§ To do
From the records below, extract only the lines running from the line with "813x504 pixels." to the line with "Open the 'что", both lines included, reproducing them exactly.

START Record extracts

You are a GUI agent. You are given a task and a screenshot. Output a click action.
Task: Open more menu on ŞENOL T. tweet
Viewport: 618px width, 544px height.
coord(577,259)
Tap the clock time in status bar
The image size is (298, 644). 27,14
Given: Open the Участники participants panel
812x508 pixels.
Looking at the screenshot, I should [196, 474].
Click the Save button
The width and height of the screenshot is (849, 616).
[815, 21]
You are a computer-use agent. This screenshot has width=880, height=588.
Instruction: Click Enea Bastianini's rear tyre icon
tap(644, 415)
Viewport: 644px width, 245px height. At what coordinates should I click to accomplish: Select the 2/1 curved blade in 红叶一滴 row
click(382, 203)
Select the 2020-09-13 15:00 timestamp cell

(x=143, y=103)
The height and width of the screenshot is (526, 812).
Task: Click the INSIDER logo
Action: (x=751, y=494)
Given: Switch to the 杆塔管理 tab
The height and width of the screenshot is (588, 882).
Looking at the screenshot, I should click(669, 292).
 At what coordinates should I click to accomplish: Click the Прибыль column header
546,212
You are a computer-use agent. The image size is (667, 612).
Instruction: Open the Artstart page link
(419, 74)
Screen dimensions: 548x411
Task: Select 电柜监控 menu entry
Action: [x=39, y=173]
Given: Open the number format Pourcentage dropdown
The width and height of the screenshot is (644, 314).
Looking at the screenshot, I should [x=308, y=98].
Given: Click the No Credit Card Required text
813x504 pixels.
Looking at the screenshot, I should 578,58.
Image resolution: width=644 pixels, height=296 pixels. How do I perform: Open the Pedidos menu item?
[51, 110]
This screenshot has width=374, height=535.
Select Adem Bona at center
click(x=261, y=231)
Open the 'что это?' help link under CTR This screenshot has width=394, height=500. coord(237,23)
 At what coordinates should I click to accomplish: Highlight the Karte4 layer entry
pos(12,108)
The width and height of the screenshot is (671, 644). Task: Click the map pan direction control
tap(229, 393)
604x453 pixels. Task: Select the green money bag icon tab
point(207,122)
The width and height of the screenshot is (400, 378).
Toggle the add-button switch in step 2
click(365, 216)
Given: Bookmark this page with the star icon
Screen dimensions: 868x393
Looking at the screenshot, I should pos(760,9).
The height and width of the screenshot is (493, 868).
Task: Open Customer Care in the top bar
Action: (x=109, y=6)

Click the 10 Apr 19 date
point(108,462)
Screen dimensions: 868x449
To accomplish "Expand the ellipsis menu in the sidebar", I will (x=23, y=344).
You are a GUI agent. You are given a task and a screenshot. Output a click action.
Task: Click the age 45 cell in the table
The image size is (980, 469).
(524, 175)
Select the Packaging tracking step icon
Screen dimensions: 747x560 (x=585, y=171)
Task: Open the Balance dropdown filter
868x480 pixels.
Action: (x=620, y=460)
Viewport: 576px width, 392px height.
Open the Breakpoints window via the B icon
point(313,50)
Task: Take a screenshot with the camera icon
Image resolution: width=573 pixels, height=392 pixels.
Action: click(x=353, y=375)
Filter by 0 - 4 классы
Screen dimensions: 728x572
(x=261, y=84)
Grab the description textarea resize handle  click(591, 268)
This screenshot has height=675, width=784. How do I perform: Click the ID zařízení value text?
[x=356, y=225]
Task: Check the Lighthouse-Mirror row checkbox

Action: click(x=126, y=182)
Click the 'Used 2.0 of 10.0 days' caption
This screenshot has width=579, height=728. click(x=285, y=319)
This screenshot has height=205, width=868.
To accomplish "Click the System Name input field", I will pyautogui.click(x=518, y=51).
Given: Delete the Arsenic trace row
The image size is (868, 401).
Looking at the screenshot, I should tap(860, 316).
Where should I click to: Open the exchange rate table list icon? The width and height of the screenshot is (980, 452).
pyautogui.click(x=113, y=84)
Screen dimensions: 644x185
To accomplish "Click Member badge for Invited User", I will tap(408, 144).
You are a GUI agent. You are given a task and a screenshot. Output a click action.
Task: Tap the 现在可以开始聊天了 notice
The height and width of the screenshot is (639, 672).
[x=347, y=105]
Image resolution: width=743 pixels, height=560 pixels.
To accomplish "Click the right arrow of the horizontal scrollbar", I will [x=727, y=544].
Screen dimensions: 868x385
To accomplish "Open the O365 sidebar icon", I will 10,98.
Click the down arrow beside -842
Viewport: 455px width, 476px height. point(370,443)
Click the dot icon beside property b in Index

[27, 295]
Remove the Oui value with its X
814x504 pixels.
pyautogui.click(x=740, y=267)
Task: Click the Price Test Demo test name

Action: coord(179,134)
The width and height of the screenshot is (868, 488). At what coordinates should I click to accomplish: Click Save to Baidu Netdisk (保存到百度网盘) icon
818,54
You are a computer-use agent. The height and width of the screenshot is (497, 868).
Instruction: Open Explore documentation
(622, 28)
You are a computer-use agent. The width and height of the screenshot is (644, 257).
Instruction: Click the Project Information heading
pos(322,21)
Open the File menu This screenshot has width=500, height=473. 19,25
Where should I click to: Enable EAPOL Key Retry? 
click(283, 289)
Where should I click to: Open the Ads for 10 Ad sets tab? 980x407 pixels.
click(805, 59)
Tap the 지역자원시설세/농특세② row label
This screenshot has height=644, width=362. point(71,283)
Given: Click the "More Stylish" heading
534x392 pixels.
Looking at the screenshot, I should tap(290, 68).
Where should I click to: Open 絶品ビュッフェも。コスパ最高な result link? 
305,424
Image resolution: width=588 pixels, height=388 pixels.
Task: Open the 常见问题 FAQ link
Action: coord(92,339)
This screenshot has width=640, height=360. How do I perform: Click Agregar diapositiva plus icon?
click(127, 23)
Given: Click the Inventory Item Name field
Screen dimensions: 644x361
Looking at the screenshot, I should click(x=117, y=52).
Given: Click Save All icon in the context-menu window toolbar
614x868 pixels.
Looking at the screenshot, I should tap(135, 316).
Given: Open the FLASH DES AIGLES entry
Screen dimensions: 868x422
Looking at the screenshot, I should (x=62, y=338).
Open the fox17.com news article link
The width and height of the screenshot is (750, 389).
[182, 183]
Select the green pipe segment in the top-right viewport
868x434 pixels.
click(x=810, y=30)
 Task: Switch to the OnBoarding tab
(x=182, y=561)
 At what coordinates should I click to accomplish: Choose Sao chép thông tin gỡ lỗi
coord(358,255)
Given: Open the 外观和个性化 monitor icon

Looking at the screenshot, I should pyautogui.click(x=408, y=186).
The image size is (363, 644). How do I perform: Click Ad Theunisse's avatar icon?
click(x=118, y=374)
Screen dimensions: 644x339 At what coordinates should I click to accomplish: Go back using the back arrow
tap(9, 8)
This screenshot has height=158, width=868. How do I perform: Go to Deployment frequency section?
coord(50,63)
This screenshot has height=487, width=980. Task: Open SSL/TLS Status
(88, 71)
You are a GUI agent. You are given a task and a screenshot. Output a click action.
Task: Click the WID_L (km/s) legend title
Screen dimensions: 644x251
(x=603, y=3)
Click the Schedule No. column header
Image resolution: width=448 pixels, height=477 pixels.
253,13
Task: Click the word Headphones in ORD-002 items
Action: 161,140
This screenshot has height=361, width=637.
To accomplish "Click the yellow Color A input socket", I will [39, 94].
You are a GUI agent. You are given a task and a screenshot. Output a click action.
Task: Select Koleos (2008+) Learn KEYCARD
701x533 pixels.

END Record extracts

§ Expected output
813x504 pixels.
Looking at the screenshot, I should 578,58.
Image resolution: width=644 pixels, height=296 pixels. How do I perform: Open the Pedidos menu item?
[51, 110]
This screenshot has width=374, height=535.
Select Adem Bona at center
click(x=261, y=231)
Open the 'что это?' help link under CTR This screenshot has width=394, height=500. coord(237,23)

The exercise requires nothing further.